What to do
Word for word, repeat each of the records below.

═════ Records shown

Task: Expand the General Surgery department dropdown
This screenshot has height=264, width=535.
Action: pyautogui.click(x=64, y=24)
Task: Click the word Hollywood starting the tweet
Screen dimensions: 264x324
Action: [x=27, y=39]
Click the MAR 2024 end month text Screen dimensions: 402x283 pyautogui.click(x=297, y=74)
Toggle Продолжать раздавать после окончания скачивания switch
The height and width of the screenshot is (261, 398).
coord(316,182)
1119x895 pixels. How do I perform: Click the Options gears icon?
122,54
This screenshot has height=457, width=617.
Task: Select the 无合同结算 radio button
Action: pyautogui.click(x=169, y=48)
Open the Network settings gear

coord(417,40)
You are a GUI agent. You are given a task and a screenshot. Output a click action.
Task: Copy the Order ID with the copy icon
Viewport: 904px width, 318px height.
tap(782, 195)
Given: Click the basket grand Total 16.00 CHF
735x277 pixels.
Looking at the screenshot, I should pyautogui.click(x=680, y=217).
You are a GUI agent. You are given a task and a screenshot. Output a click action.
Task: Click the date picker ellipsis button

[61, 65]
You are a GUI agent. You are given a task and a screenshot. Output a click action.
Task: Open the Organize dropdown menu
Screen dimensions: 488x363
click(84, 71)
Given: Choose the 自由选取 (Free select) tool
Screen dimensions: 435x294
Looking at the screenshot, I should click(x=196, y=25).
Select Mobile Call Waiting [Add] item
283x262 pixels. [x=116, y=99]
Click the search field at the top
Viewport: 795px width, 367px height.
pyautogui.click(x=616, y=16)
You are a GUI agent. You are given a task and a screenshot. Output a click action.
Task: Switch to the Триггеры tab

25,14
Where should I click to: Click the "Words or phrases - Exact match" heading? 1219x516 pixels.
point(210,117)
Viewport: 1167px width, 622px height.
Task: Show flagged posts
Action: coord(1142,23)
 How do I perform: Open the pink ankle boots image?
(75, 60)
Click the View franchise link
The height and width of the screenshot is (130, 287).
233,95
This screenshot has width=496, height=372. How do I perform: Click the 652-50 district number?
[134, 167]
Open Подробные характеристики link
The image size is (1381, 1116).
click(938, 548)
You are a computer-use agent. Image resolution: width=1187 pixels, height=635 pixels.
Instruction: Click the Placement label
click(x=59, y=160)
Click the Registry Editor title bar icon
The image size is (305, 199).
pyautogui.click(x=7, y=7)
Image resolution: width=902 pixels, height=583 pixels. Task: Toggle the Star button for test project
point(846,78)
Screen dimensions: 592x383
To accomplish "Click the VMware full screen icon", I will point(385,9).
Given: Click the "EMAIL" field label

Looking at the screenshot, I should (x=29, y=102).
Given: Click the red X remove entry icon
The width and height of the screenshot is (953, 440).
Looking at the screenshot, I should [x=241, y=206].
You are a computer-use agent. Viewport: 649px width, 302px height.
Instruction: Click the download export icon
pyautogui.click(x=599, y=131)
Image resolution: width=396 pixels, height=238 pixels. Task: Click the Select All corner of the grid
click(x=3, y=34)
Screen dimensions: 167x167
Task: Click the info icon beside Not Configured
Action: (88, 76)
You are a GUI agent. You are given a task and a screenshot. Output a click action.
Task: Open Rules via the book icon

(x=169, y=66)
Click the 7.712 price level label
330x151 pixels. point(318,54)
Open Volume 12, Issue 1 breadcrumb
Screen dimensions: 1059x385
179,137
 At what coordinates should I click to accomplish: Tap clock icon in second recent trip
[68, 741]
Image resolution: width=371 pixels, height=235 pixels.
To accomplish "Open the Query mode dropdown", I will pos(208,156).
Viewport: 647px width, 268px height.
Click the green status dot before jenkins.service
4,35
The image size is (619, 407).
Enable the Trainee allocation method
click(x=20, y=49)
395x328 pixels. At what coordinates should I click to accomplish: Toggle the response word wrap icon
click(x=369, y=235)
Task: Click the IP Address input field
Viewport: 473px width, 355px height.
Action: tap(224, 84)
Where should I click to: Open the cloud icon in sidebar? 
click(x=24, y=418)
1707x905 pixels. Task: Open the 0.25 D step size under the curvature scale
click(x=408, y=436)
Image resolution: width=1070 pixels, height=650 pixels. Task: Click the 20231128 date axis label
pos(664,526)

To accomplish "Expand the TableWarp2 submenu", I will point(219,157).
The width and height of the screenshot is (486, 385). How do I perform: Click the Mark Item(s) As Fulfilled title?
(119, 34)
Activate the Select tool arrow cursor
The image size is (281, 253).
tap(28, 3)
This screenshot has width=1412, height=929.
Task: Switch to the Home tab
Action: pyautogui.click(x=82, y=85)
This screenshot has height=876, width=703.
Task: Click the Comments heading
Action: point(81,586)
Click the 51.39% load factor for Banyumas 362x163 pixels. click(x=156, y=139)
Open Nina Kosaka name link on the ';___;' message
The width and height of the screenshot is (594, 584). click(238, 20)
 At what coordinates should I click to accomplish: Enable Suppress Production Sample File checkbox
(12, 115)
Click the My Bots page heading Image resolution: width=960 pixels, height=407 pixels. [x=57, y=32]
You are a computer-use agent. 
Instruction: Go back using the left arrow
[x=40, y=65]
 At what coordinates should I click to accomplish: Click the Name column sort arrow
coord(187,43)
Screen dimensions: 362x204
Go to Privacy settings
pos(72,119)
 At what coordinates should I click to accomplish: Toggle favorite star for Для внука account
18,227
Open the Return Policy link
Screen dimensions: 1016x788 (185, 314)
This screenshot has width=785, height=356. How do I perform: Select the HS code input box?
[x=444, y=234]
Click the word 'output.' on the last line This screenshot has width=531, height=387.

══════════

Expected answer
Task: Expand the General Surgery department dropdown
This screenshot has height=264, width=535.
Action: pyautogui.click(x=64, y=24)
Task: Click the word Hollywood starting the tweet
Screen dimensions: 264x324
Action: [x=27, y=39]
Click the MAR 2024 end month text Screen dimensions: 402x283 pyautogui.click(x=297, y=74)
Toggle Продолжать раздавать после окончания скачивания switch
The height and width of the screenshot is (261, 398).
coord(316,182)
1119x895 pixels. How do I perform: Click the Options gears icon?
122,54
This screenshot has height=457, width=617.
Task: Select the 无合同结算 radio button
Action: pyautogui.click(x=169, y=48)
Open the Network settings gear

coord(417,40)
You are a GUI agent. You are given a task and a screenshot. Output a click action.
Task: Copy the Order ID with the copy icon
Viewport: 904px width, 318px height.
tap(782, 195)
Given: Click the basket grand Total 16.00 CHF
735x277 pixels.
Looking at the screenshot, I should pyautogui.click(x=680, y=217).
You are a GUI agent. You are given a task and a screenshot. Output a click action.
Task: Click the date picker ellipsis button

[61, 65]
You are a GUI agent. You are given a task and a screenshot. Output a click action.
Task: Open the Organize dropdown menu
Screen dimensions: 488x363
click(84, 71)
Given: Choose the 自由选取 (Free select) tool
Screen dimensions: 435x294
Looking at the screenshot, I should click(x=196, y=25).
Select Mobile Call Waiting [Add] item
283x262 pixels. [x=116, y=99]
Click the search field at the top
Viewport: 795px width, 367px height.
pyautogui.click(x=616, y=16)
You are a GUI agent. You are given a task and a screenshot. Output a click action.
Task: Switch to the Триггеры tab

25,14
Where should I click to: Click the "Words or phrases - Exact match" heading? 1219x516 pixels.
point(210,117)
Viewport: 1167px width, 622px height.
Task: Show flagged posts
Action: coord(1142,23)
 How do I perform: Open the pink ankle boots image?
(75, 60)
Click the View franchise link
The height and width of the screenshot is (130, 287).
233,95
This screenshot has width=496, height=372. How do I perform: Click the 652-50 district number?
[134, 167]
Open Подробные характеристики link
The image size is (1381, 1116).
click(938, 548)
You are a computer-use agent. Image resolution: width=1187 pixels, height=635 pixels.
Instruction: Click the Placement label
click(x=59, y=160)
Click the Registry Editor title bar icon
The image size is (305, 199).
pyautogui.click(x=7, y=7)
Image resolution: width=902 pixels, height=583 pixels. Task: Toggle the Star button for test project
point(846,78)
Screen dimensions: 592x383
To accomplish "Click the VMware full screen icon", I will point(385,9).
Given: Click the "EMAIL" field label

Looking at the screenshot, I should (x=29, y=102).
Given: Click the red X remove entry icon
The width and height of the screenshot is (953, 440).
Looking at the screenshot, I should [x=241, y=206].
You are a computer-use agent. Viewport: 649px width, 302px height.
Instruction: Click the download export icon
pyautogui.click(x=599, y=131)
Image resolution: width=396 pixels, height=238 pixels. Task: Click the Select All corner of the grid
click(x=3, y=34)
Screen dimensions: 167x167
Task: Click the info icon beside Not Configured
Action: (88, 76)
You are a GUI agent. You are given a task and a screenshot. Output a click action.
Task: Open Rules via the book icon

(x=169, y=66)
Click the 7.712 price level label
330x151 pixels. point(318,54)
Open Volume 12, Issue 1 breadcrumb
Screen dimensions: 1059x385
179,137
 At what coordinates should I click to accomplish: Tap clock icon in second recent trip
[68, 741]
Image resolution: width=371 pixels, height=235 pixels.
To accomplish "Open the Query mode dropdown", I will pos(208,156).
Viewport: 647px width, 268px height.
Click the green status dot before jenkins.service
4,35
The image size is (619, 407).
Enable the Trainee allocation method
click(x=20, y=49)
395x328 pixels. At what coordinates should I click to accomplish: Toggle the response word wrap icon
click(x=369, y=235)
Task: Click the IP Address input field
Viewport: 473px width, 355px height.
Action: tap(224, 84)
Where should I click to: Open the cloud icon in sidebar? 
click(x=24, y=418)
1707x905 pixels. Task: Open the 0.25 D step size under the curvature scale
click(x=408, y=436)
Image resolution: width=1070 pixels, height=650 pixels. Task: Click the 20231128 date axis label
pos(664,526)

To accomplish "Expand the TableWarp2 submenu", I will point(219,157).
The width and height of the screenshot is (486, 385). How do I perform: Click the Mark Item(s) As Fulfilled title?
(119, 34)
Activate the Select tool arrow cursor
The image size is (281, 253).
tap(28, 3)
This screenshot has width=1412, height=929.
Task: Switch to the Home tab
Action: pyautogui.click(x=82, y=85)
This screenshot has height=876, width=703.
Task: Click the Comments heading
Action: point(81,586)
Click the 51.39% load factor for Banyumas 362x163 pixels. click(x=156, y=139)
Open Nina Kosaka name link on the ';___;' message
The width and height of the screenshot is (594, 584). click(238, 20)
 At what coordinates should I click to accomplish: Enable Suppress Production Sample File checkbox
(12, 115)
Click the My Bots page heading Image resolution: width=960 pixels, height=407 pixels. [x=57, y=32]
You are a computer-use agent. 
Instruction: Go back using the left arrow
[x=40, y=65]
 At what coordinates should I click to accomplish: Click the Name column sort arrow
coord(187,43)
Screen dimensions: 362x204
Go to Privacy settings
pos(72,119)
 At what coordinates should I click to accomplish: Toggle favorite star for Для внука account
18,227
Open the Return Policy link
Screen dimensions: 1016x788 (185, 314)
This screenshot has width=785, height=356. How do I perform: Select the HS code input box?
[x=444, y=234]
Click the word 'output.' on the last line This screenshot has width=531, height=387.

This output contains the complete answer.